Many of the crosswalks have timers. That is, along with the standard Walk-Do-Not-Walk ideogram lights, there’s another electronic sign, a timer, to let you know how many seconds are left until the light changes from Walk to Do Not Walk. I’m fairly sure Indy was the first place I ever saw that particular pedestrian aid, though I have seen it a few other places since.


It was cold during my visit, but this time precipitation didn’t chase me, like it did when I came to town in January, or like last week in Michigan. I did notice, while walking to my gate at Midway yesterday, that a lot of flights to LaGuardia had been canceled. Later, the Weather Channel confirmed that a late-winter blast had hammered the Northeast U.S. that day, illustrated by beleaguered pedestrians in Manhattan and snow-shoveling Bostonians. This is the kind of thing that excites the Weather Channel. Gives them some thrilling weather to report till tornado season gets under way.
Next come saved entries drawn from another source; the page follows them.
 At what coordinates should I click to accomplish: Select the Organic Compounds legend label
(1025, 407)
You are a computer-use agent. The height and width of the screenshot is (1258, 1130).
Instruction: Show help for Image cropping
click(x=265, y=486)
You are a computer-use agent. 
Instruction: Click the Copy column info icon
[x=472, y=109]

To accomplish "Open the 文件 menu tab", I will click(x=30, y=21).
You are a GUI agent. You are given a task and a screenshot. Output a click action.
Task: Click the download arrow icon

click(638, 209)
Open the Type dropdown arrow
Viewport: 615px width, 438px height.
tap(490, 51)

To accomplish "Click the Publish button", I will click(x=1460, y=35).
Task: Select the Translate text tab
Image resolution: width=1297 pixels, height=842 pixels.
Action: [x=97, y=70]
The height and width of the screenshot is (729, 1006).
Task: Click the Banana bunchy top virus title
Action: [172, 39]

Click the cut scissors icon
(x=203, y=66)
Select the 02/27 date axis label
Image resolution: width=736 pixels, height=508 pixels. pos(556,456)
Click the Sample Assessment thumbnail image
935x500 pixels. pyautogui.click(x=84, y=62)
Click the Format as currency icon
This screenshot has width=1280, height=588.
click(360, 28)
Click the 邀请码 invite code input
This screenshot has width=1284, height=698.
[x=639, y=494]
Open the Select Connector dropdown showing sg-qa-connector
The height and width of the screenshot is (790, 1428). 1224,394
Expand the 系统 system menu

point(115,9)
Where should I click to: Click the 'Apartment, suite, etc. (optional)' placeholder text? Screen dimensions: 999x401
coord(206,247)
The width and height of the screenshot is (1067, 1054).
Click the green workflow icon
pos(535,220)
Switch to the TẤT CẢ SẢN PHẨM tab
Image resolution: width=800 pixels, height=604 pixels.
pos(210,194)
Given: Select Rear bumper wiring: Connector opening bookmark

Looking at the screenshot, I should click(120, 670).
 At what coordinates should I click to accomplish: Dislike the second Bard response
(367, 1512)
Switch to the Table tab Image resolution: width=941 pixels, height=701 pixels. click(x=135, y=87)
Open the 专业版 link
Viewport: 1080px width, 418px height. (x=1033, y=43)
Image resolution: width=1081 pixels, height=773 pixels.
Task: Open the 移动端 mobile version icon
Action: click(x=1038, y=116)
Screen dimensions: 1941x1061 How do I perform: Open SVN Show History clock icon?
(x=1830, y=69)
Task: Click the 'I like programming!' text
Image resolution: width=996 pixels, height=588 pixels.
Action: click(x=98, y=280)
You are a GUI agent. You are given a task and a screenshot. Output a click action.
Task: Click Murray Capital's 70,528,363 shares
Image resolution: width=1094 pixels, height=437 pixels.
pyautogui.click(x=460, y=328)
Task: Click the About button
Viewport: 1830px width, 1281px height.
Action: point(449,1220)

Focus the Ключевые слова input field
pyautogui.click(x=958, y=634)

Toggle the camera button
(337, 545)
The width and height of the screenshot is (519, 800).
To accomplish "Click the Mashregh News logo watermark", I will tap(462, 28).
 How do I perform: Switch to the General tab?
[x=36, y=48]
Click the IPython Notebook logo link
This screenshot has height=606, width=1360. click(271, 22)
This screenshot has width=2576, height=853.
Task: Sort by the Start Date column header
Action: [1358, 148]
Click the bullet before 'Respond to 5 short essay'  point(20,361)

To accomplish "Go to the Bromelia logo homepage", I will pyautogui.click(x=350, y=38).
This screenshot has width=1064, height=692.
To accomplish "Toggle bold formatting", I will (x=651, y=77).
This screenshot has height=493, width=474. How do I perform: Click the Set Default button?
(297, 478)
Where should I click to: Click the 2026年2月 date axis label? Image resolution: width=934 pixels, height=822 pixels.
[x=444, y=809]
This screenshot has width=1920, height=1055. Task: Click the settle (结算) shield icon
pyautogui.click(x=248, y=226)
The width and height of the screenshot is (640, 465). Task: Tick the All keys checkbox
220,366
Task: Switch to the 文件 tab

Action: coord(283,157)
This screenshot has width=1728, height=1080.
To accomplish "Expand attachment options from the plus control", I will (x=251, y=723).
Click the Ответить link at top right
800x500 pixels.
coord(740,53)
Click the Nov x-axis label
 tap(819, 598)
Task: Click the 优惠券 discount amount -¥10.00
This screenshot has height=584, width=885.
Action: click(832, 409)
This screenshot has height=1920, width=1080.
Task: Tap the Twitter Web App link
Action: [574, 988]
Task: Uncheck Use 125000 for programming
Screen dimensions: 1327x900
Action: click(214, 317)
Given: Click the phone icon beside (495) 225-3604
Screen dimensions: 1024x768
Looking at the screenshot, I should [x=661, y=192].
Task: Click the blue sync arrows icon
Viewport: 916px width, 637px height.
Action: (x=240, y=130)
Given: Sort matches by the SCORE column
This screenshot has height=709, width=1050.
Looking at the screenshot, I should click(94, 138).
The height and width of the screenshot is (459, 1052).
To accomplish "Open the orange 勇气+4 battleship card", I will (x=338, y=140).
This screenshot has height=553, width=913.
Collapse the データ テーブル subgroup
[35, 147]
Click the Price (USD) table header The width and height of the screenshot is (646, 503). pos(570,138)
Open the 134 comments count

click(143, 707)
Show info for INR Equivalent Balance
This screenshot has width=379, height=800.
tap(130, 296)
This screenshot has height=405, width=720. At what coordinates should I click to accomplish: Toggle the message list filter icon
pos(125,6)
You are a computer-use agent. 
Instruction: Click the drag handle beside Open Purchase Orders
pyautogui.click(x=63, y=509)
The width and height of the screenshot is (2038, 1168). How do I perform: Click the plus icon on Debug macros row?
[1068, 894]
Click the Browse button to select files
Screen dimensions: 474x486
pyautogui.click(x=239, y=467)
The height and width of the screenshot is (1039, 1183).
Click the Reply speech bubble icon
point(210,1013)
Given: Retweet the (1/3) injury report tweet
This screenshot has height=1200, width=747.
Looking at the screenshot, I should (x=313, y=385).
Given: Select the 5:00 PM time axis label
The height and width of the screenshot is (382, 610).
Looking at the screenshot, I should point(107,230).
Saw an enormous man—a 100 lbs. my senior in bulk, at least—reading a comic book at the Indianapolis airport. I mean, a graphic novel. Dungeon, was the name, I think. Sure, they’re supposed to be for adults. But I don’t see too many adults actually reading them in public. Maybe it’s because we suspect that, despite adult themes, they’re still just comic books. Besides, “adult” themes usually don’t mean stories about dealing with your spouse, your kids, your house, your job, or other activities that fill the days of adults. No, it means large breasts slung in small cloth, plus a little ultraviolence, if the cover of Dungeon is any indication.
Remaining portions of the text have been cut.